Now I am deliberately vague about my school work. I never name the school, let alone individual students. I sometimes recount stuff that happened at school, but I never mention anything that’s potentially embarrassing to the participants. Plus, my blog is in English, so the students won’t be able to understand more than a word here or there. I teach English, after all, so I know the extent of their language skills.

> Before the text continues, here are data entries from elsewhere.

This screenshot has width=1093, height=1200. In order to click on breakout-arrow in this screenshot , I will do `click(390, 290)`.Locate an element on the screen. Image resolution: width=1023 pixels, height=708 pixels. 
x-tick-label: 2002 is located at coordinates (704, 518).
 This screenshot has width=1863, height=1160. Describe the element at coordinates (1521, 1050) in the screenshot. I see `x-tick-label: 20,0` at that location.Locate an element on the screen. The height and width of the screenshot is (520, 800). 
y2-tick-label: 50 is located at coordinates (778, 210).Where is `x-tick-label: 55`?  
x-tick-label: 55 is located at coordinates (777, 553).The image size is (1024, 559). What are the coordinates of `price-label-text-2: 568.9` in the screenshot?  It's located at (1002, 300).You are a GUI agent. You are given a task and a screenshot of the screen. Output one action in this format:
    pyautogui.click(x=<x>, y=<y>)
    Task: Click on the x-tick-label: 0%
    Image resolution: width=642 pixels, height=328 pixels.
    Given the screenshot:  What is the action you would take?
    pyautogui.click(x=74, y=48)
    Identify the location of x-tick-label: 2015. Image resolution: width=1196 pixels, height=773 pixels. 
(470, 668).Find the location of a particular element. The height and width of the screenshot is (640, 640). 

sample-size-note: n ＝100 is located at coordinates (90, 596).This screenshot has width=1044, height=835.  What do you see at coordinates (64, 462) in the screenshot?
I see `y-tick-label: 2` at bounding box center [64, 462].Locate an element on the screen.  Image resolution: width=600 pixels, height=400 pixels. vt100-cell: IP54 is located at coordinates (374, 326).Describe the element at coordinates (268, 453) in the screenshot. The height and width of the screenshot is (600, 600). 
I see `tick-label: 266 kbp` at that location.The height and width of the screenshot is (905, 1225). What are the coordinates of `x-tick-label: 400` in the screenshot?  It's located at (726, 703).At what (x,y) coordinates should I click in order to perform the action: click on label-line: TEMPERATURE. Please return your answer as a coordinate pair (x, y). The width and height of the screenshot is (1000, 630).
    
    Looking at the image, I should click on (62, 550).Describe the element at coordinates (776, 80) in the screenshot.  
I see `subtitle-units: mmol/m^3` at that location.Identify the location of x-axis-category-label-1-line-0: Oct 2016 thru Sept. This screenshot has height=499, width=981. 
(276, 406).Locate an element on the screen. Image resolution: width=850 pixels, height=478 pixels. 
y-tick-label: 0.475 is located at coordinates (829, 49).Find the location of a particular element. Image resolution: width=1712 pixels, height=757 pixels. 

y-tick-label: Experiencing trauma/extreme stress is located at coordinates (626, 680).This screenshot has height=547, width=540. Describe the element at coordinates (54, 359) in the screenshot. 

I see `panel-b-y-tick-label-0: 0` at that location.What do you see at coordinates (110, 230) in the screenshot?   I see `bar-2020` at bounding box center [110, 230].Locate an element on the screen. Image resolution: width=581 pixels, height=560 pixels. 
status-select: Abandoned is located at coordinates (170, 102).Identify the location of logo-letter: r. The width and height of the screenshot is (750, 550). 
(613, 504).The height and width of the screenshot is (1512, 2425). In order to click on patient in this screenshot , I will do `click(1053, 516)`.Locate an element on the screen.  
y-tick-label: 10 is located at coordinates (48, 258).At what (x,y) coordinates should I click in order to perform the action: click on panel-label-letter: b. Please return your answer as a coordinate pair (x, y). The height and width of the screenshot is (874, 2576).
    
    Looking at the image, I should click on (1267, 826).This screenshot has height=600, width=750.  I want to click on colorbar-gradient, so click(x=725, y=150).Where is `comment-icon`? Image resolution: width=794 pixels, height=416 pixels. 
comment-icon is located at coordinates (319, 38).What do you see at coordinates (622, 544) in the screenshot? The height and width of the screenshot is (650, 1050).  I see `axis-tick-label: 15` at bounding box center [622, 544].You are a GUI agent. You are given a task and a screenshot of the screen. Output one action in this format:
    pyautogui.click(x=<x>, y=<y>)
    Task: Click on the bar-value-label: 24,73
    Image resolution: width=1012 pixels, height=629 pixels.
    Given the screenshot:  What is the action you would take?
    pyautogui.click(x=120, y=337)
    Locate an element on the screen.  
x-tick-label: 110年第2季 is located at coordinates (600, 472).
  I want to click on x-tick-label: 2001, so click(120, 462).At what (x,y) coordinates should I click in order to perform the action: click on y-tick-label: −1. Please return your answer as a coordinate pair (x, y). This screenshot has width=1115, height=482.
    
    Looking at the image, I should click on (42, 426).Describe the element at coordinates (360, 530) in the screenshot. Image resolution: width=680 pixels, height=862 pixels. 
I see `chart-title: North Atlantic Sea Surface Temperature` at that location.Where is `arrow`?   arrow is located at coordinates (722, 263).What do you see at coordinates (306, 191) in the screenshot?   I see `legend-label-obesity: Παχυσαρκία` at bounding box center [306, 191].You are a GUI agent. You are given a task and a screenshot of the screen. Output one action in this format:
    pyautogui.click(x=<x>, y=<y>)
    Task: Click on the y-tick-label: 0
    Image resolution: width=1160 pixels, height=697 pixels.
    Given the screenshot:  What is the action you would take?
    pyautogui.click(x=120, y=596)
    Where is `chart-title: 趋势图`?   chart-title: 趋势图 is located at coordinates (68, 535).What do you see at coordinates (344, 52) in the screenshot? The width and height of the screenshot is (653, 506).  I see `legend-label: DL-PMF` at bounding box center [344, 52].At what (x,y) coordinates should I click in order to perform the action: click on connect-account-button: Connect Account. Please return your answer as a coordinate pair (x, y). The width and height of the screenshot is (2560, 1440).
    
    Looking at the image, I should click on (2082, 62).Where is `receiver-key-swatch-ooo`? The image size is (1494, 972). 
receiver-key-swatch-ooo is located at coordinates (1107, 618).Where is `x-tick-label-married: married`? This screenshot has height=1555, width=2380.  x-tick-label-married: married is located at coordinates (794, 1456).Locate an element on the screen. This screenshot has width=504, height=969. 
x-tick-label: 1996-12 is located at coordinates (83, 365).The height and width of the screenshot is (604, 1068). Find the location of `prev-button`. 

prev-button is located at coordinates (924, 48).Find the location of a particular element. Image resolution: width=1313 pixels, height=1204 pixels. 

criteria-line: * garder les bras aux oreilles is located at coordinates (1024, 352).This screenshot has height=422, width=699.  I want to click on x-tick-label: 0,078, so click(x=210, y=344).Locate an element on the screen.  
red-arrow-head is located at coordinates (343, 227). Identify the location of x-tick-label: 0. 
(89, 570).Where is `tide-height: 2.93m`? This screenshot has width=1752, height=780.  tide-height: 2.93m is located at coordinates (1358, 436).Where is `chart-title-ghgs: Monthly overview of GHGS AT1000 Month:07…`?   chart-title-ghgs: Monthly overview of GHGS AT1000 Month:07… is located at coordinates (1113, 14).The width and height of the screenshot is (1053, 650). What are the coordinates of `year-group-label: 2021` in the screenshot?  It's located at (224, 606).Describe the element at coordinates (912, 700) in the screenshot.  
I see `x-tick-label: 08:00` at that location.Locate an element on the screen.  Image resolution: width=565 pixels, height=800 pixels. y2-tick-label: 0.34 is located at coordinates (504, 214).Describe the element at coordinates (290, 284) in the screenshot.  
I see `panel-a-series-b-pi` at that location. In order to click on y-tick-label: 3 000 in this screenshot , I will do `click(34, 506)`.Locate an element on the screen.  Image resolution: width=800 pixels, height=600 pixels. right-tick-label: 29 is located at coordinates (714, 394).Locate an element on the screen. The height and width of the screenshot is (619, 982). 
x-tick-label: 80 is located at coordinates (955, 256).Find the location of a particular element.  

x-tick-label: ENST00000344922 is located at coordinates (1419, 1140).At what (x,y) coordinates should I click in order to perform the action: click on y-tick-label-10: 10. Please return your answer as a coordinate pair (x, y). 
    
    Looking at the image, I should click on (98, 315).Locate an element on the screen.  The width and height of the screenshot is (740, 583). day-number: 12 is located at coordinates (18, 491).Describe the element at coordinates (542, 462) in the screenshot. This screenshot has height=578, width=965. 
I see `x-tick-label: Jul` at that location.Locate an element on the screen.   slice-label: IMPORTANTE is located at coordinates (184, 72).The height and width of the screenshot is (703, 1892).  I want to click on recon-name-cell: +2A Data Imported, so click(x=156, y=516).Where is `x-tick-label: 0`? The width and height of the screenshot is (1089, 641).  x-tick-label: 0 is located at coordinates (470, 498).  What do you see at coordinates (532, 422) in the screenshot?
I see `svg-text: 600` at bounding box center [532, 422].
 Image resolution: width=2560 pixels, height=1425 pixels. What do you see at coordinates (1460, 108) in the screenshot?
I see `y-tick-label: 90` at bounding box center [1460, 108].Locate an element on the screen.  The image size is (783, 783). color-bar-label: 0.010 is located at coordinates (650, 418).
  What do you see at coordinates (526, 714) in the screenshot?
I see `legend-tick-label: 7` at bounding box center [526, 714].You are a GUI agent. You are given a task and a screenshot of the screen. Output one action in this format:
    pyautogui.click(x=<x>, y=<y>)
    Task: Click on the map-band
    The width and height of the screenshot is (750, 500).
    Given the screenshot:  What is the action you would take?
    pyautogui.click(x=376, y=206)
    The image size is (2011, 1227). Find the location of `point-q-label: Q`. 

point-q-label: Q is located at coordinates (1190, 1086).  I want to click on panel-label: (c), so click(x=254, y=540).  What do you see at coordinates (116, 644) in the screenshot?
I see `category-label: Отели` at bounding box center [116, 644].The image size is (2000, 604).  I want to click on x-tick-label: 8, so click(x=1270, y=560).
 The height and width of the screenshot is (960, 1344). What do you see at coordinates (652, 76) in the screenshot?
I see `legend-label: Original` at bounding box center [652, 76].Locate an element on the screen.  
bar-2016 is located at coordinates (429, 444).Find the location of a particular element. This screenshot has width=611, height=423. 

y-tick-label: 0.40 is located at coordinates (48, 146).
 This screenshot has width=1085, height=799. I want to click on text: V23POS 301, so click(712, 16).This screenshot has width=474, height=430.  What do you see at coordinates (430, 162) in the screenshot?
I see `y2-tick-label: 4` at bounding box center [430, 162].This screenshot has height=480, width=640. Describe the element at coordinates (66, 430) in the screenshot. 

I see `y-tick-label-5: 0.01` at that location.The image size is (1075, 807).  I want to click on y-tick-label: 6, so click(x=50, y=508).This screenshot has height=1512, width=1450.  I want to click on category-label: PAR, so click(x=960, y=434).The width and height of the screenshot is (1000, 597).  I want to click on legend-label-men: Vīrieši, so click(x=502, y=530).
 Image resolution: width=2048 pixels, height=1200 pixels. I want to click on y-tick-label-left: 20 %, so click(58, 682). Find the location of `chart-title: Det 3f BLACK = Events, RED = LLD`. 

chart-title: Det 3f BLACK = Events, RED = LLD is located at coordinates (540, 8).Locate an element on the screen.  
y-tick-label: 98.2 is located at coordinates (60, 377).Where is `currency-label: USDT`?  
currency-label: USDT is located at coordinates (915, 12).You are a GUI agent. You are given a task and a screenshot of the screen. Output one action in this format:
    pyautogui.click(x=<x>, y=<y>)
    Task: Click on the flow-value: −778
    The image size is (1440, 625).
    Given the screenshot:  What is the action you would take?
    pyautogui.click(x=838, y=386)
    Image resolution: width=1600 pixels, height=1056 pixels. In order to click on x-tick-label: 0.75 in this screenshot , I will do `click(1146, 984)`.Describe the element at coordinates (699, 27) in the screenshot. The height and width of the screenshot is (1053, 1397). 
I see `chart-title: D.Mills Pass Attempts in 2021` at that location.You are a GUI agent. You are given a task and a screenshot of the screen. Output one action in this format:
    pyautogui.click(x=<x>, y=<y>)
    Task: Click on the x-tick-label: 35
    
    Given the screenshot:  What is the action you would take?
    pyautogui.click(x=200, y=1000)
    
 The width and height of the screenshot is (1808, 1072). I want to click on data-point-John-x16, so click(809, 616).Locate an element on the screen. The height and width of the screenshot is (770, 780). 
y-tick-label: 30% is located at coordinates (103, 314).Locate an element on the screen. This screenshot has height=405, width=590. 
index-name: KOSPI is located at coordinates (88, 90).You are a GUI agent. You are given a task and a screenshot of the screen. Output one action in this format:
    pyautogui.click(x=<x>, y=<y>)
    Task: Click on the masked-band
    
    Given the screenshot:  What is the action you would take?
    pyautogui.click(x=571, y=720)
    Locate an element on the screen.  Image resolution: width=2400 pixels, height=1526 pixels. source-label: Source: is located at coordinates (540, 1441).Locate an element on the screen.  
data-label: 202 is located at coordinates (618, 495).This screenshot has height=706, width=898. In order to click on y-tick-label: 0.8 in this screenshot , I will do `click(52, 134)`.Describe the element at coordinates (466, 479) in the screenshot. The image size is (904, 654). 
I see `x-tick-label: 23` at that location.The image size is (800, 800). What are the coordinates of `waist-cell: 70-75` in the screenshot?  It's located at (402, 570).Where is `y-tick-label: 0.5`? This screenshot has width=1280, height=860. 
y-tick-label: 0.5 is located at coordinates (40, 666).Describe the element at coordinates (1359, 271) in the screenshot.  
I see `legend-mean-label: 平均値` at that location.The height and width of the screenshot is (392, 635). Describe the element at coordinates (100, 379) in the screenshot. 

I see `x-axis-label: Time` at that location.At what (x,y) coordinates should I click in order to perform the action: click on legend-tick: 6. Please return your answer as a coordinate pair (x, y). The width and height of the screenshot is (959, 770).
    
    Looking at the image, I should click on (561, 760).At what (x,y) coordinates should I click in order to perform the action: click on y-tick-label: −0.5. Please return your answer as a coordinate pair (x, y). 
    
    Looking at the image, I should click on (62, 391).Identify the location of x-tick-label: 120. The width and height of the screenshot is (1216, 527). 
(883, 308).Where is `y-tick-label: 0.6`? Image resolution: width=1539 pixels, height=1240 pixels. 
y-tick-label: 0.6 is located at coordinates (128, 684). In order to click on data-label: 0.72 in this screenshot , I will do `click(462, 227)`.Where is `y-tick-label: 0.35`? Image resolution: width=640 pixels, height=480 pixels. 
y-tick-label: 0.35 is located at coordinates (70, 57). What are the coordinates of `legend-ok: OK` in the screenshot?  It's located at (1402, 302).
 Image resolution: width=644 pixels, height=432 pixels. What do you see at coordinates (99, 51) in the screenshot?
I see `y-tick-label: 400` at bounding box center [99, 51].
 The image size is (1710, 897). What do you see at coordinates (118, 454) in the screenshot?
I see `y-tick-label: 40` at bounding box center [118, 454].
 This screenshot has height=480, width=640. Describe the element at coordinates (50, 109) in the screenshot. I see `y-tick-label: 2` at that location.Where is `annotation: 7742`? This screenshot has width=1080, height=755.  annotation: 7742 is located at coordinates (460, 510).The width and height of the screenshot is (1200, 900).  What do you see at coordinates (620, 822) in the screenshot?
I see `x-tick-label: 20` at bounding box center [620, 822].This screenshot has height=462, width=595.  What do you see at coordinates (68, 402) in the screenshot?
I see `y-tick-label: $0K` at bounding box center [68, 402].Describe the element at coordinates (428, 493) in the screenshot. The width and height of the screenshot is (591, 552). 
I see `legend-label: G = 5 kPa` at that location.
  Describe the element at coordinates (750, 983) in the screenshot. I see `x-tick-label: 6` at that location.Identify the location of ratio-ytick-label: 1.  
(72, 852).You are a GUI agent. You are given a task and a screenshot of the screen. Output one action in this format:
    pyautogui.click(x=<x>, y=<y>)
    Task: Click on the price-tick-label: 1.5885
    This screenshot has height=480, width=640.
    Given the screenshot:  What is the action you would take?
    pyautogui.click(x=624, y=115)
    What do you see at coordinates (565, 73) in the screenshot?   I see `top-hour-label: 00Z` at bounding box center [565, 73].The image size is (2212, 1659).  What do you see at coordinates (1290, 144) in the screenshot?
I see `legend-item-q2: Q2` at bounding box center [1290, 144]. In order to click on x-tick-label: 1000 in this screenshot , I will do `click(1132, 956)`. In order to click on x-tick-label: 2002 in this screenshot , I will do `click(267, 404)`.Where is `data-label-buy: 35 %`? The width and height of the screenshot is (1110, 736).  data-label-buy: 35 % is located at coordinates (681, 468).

Anyway, I suddenly wondered whether the kids knew about Google Translate or Babelfish or similar automatic translation services. They’re not exactly difficult to find after all. So I pasted a blog entry about school stuff into Babelfish and Google Translate. The output from Babelfish was completely unreadable, though very funny. Google Translate was at least readable, though still pretty bad. Interestingly, Google translates “arseholes” as “Esel” (literally “donkeys”, figuratively “idiots”), while Babelfish uses the more accurate “Ärsche”. And no, the result wasn’t overly revealing either, not that I would have expected it to be. Most of the time, I only blog about books and films and writing anyway.
You occasionally hear claims, usually from the overly technophile pages of Wired, Scientific American or magazines like that, that computers will be able to fully replace human translators within five years or so. For some reason, whatever total and radical change these mags are promoting is always exactly five years away, just as global oil reserves will always run out in exactly twenty years and have been since the 1960s, which is a wholly different rant.
But while Google Translate and Babelfish are certainly an improvement compared to early attempts at machine translation – and machine translation was among the earliest applications attempted to develop for computers, at a time when computers were still the size of warehouses and the PC, let alone the internet or Google, were not even a mote in anybody’s eye. Nonetheless, one thing hasn’t changed since those very early attempts in the 1960s and that is that machine translation just isn’t very useful outside very strictly limited contexts (one of the few successful attempts was a Canadian program to translate weather forecasts from English into French and vice versa) or for a very rough overview, i.e. what Google Translate does. If you want translations with correct grammar, respecting linguistic nuances and free of unintentional howlers, you still need a human and will continue to need one for the foreseeable future.
Love the blog it has been bookmarked!